Family Football

familyfootball

Saturday, November 26th, Alabama beat Auburn 30 – 12 in the 81st Iron Bowl.  The first game was played between the University of Alabama and the Agricultural and Mechanical College of Alabama (Auburn) on February 22, 1893 in Birmingham, Alabama.  Alabama lost.
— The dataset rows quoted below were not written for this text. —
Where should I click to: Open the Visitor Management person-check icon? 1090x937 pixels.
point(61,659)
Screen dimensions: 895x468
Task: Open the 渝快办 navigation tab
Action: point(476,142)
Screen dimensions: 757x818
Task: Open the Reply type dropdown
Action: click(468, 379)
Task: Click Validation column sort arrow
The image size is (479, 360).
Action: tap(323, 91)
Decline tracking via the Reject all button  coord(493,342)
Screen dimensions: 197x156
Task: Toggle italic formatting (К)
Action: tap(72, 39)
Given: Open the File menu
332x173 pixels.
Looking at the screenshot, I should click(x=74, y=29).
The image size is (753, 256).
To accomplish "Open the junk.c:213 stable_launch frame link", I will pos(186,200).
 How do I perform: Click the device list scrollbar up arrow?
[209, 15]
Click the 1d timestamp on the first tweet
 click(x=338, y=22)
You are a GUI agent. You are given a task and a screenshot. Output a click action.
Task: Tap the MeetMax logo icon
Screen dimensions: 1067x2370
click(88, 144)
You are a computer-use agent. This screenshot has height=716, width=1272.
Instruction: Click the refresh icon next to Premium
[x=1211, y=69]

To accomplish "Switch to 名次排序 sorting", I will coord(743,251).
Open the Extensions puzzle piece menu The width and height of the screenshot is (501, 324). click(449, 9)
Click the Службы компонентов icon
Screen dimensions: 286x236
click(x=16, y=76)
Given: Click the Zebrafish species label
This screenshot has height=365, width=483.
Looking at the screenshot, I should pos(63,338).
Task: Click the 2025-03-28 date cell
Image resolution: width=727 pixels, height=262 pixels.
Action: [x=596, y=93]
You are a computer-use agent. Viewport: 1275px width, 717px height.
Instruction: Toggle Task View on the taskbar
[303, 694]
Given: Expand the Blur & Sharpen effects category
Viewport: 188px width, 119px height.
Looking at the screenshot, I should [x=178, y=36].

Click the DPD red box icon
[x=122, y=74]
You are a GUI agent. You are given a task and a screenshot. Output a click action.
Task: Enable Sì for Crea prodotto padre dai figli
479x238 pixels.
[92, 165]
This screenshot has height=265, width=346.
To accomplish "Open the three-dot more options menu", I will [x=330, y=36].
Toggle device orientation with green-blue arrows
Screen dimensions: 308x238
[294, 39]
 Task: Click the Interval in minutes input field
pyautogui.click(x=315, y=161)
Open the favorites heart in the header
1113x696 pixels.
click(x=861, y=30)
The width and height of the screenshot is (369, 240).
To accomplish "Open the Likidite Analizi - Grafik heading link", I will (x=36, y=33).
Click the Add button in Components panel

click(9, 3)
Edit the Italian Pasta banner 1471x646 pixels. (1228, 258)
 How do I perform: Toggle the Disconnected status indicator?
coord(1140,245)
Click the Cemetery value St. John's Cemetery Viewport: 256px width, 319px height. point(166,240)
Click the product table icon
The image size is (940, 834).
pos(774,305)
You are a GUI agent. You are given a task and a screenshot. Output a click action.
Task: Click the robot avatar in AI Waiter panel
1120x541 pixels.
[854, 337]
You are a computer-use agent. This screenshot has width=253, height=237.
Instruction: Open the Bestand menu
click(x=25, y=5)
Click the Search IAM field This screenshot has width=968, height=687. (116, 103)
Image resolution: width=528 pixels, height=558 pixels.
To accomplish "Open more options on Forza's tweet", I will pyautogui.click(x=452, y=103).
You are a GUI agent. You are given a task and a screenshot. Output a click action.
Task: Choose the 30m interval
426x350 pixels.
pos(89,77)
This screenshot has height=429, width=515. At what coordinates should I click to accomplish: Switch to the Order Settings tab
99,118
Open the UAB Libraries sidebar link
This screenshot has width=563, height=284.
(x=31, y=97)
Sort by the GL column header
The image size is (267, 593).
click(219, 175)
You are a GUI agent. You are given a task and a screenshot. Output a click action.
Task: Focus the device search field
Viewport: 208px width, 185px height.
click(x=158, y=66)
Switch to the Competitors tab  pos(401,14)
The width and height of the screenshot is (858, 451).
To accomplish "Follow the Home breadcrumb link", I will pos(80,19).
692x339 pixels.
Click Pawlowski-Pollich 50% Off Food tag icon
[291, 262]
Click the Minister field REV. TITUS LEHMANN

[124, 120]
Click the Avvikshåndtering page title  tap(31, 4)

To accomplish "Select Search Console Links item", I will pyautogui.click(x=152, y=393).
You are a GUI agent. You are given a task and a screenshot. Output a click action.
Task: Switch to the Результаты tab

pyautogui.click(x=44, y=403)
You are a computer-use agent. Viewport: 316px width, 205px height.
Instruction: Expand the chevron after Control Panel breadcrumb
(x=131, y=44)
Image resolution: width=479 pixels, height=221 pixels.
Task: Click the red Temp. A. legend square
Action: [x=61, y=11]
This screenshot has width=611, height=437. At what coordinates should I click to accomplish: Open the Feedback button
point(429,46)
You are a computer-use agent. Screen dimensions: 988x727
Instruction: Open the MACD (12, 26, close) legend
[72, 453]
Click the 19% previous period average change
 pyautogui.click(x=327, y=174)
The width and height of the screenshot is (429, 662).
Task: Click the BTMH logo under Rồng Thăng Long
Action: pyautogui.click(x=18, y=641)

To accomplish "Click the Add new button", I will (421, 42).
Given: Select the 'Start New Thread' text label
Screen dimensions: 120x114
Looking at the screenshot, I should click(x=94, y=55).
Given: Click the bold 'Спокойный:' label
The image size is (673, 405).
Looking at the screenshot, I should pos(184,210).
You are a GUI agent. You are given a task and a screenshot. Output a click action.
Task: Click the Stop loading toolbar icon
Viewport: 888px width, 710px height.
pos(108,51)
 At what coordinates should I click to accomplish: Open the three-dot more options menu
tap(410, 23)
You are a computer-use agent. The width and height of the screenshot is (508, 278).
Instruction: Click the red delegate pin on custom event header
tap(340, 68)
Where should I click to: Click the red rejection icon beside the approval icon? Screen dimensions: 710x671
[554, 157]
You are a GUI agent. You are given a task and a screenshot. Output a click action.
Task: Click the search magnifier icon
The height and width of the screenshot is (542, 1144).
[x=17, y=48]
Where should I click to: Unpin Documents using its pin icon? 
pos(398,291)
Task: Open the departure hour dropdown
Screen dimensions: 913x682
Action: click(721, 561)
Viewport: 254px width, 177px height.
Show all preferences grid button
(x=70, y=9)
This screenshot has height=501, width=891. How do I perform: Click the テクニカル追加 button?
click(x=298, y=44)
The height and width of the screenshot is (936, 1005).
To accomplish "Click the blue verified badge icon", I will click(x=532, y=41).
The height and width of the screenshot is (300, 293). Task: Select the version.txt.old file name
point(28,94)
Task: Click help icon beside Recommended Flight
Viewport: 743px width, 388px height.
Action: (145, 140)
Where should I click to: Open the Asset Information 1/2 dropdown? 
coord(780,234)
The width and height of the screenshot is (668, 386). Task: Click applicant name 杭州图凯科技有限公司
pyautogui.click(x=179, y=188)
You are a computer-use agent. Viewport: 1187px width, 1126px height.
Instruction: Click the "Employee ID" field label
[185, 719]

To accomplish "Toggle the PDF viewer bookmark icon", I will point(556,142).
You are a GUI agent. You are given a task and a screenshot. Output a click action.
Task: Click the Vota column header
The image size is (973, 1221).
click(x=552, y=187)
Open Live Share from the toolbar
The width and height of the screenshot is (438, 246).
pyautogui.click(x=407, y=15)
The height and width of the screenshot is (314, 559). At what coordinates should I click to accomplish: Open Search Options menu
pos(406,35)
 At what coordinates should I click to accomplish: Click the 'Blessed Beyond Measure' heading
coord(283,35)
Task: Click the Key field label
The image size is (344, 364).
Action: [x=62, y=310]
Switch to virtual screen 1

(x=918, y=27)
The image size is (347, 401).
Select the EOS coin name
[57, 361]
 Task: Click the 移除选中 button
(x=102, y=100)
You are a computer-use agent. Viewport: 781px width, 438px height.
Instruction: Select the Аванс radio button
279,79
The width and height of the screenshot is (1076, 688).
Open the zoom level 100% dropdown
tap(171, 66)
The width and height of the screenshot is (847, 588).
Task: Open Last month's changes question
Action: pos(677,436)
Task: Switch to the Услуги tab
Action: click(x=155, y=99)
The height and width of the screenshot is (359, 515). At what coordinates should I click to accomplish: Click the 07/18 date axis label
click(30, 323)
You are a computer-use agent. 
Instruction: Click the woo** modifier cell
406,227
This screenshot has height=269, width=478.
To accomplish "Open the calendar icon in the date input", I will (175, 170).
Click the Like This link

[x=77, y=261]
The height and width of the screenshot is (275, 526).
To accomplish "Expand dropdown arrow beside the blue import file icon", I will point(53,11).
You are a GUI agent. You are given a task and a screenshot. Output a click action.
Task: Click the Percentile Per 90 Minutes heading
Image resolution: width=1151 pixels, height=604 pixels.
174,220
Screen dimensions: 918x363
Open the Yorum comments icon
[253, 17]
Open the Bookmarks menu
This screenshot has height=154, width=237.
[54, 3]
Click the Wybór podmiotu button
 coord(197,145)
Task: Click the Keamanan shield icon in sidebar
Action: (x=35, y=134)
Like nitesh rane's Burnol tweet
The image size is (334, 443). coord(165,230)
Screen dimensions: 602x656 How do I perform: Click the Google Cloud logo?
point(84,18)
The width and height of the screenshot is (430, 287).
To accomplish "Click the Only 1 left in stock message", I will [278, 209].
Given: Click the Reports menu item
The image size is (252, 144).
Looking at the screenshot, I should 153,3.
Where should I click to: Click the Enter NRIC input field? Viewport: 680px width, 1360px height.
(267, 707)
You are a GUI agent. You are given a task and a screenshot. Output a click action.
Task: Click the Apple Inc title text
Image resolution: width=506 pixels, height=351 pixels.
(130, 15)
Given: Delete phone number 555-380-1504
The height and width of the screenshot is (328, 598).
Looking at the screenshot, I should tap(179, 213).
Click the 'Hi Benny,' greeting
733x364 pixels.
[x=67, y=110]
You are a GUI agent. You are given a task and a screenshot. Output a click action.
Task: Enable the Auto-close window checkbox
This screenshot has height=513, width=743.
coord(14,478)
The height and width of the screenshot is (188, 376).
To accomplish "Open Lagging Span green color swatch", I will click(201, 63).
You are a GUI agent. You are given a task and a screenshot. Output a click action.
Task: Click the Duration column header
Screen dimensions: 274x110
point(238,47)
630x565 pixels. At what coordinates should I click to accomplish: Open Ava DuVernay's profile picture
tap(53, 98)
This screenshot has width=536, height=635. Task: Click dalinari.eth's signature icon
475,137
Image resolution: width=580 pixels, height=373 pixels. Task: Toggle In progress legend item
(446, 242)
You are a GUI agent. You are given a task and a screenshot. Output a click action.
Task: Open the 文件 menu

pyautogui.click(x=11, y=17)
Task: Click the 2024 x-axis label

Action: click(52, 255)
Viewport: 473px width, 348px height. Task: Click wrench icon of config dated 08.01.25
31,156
They stopped competing in 1907 but resumed again in 1948.

It became known as the Iron Bowl because of the Iron and Steel industry of Birmingham.  My family has a long-standing relationship with both the Birmingham steel industry and the University of Alabama.  My brother worked at U.S. Steel.  So did my father, his brother-in-law, and several of our uncles.  And my son’s are literally crazy about Alabama football.  One of them played in the Million Dollar Band.

My oldest son graduated from the University of Alabama in Birmingham where both I and my father attended college.  It was called “the old Phillips High School” when dad went to night school there on the G.I. Bill.  His uncle Grover Vincent graduated as a civil engineer from the University of Alabama.  His cousin, Maud Kelly, went to the University of Alabama Law School.  She became the first woman to practice law in the state of Alabama and is an inductee to the Alabama Women’s Hall of Fame.

But enough about family.  We were talkin’ football here, specifically the Iron Bowl.  Alabama may have lost in 1893 but in 1894, on Thanksgiving Day, Eli Abbot ran 75 yards to score a touchdown in the second half (Roll Tide!).  Alabama won the game 18 to  0  “… because of Treetops Thompson’s blocking and Eli Abbott’s running” so says a 1948 newspaper clipping  (compliments of Ted McClellan, Thompson’s grandson).

So who exactly was A.J. Thompson, aka “Treetops”?  He was a 6’3″, 205 lb. high school dropout who went to the University on a football scholarship as an economics major.  Later, he dropped out of college to join a survey team in Oklahoma.  By 1910 he owned a blacksmith and repair shop in Lineville, Alabama.  According to his grandson, he listed furniture making among his many talents and moved the Thompson Manufacturing Co. to Fairburn, Georgia.  A.J. Thompson died in 1951 at the age of 79 and is buried in Cobb County, Georgia.

Oh!  Did I mention that A.J.’s half-brother, John N. Seay, is my sons’ great-great-grandfather?  Maybe that’s where they get their love of Alabama football.  Must be a “football” Gene in our DNA.  Ya never know?